> GOAL 1:
Duplicate a passage from the discussion of how scientific theories win acceptance, starting at the words "If the existing" and ending after "reputable group, etc.?".
> GOAL 2:
Pick up the discussion of how scientific theories win acceptance at the point where it stops, and carry it on in the same voice.

I suspect that there are myriad counterexamples of this belief, and that it's not even testable. Perhaps one idea that he was involved in -- quantum mechanics -- encountered resistance because it had glaring problems that were not resolved with one killer test or theory, but the problems were gradually overshadowed by the empirical success of the program.

Please don't turn this -- or any hypothesis -- into a "law" of how science works.


Based on our understanding of human psychology, despite it being as incomplete as it is, it would seem reasonable to argue that this trend, if it does exist, would not be a binary rule but one whose strength depends upon numerous factors that coincide with how strong the evidence is, how many different experiments create evidence that aligns with the new theory, and how much better the new theory explains existing problems in the data.

If the existing theory predicts results that are 50% off, and the new theory is 45% off in the other direction, then things aren't likely to be accepted. If it is instead 0.1% off, that makes a much stronger argument. The issue with rejecting the first case outright is that often the experiments themselves have imperfections, but those are much slower to work out and refine. When the new theory doesn't need the existing experiments to be refined, I would guess long term experts are much more likely to entertain it.


> depends upon numerous factors that coincide with how strong the evidence is

Might I venture the guess that seeing tangible advantages for oneself when using that new theory is more important? If you adopt it, will you become one or more of more famous, more successful, able to advance your own work, become part of a more reputable group, etc.?

If it is merely something that will not affect you, there is little or no incentive to change one's view.


It's not a law. If human civilization goes extinct, no more "scientific truths" will be discovered. Or an authoritarian society could gain total control (perhaps with robotics), and for whatever reason, they decide to ban some fact and mandate that everyone be taught the lie.

But scientific truths have a tendency to be adopted that falsehoods don't because truths are verified by other truths, whereas falsehoods contradict them. A lie can only be so large before it becomes self-contradictory, the truth is incomprehensibly large yet coherent.

> MATERIAL SHOWN:
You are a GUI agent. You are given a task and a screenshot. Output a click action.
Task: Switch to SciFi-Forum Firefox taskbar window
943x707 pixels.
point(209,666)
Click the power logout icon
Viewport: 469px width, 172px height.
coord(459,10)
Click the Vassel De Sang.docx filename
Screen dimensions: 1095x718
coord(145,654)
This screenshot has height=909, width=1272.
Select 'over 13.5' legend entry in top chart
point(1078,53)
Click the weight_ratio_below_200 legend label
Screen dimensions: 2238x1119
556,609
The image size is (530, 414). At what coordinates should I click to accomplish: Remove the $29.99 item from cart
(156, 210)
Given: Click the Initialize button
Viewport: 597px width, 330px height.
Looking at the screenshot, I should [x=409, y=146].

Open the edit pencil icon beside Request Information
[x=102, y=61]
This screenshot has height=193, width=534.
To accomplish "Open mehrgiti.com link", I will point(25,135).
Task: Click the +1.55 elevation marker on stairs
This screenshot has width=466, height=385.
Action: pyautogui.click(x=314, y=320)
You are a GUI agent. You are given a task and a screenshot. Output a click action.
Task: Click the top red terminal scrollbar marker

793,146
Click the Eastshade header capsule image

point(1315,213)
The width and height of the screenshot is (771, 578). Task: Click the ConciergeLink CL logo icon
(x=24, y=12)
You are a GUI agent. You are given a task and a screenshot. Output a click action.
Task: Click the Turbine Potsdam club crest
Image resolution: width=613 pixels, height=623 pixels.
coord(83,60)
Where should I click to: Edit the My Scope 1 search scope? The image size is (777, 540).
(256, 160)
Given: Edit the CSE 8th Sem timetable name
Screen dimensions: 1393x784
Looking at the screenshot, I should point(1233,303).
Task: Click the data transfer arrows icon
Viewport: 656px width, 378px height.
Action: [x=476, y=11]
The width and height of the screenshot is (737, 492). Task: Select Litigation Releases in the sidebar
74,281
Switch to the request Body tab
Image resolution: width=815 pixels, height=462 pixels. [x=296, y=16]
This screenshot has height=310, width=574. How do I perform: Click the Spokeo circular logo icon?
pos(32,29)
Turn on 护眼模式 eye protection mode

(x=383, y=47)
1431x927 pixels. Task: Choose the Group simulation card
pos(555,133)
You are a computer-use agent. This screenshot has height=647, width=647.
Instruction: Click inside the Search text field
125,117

> FINAL ANSWER 1:
If the existing theory predicts results that are 50% off, and the new theory is 45% off in the other direction, then things aren't likely to be accepted. If it is instead 0.1% off, that makes a much stronger argument. The issue with rejecting the first case outright is that often the experiments themselves have imperfections, but those are much slower to work out and refine. When the new theory doesn't need the existing experiments to be refined, I would guess long term experts are much more likely to entertain it.


> depends upon numerous factors that coincide with how strong the evidence is

Might I venture the guess that seeing tangible advantages for oneself when using that new theory is more important? If you adopt it, will you become one or more of more famous, more successful, able to advance your own work, become part of a more reputable group, etc.?

> FINAL ANSWER 2:
If quantum mechanics has problems, as we do more experiments, we'll encounter these problems more and more, until eventually they can no longer be overshadowed. I predict quantum mechanics will never be entirely thrown out, but it will end up as a simplified approximation of a more complex "true" model; which is still taught in schools and used wherever extra accuracy isn't needed, like classical mechanics is today.

I think Max Planck's quote matters in practice too. In theory, you can discover a "scientific truth" and be recognized for it, but only long after your death, and only after someone re-discovered it (i.e. you didn't advance scientific knowledge at all).

However, most people aren't particularly unique, which means that if you discover something, chances are others have discovered it, or are at least close enough that you can easily convince them. You may not be able to convince the dominant "in-group", but if your idea is obvious enough (which it probably is if it's true and you managed to discover it), you can form an "out-group", which will grow as the idea gets verified (by truths) far more often than contradicted (by lies, because there are less of the latter, since a lie can only be so large without being self-contradictory).

Why do science in the first place? If your only goal is to predict something, you're doing it for yourself, so do "Science 1" and listen to others, but only to correct yourself. If your only goal is status, the truth doesn't matter to you, so do "Science 2" and make others happy. If your goal is to further scientific knowledge, I recommend you do both with preference for "Science 1": prioritize being correct, but explain your idea very well and make others happy when possible without sacrificing correctness (diplomacy).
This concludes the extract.